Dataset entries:
━━━━

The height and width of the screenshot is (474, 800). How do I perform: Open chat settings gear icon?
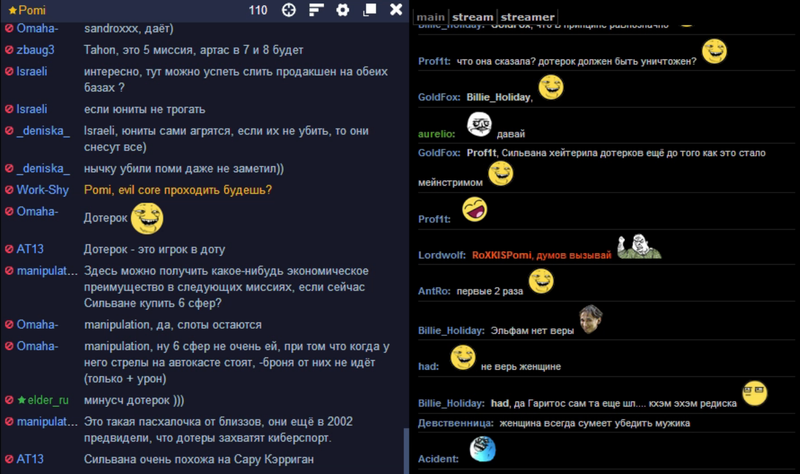(x=343, y=10)
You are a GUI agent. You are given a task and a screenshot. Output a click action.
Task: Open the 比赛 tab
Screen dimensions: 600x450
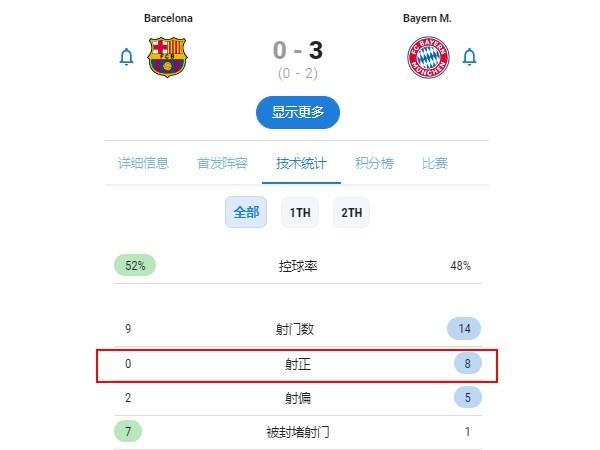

━━━━

## EXERCISE PROMPT
Repeat the entries exactly as they are given, leaving out each image.

## EXERCISE RESPONSE
The height and width of the screenshot is (474, 800). How do I perform: Open chat settings gear icon?
(x=343, y=10)
You are a GUI agent. You are given a task and a screenshot. Output a click action.
Task: Open the 比赛 tab
Screen dimensions: 600x450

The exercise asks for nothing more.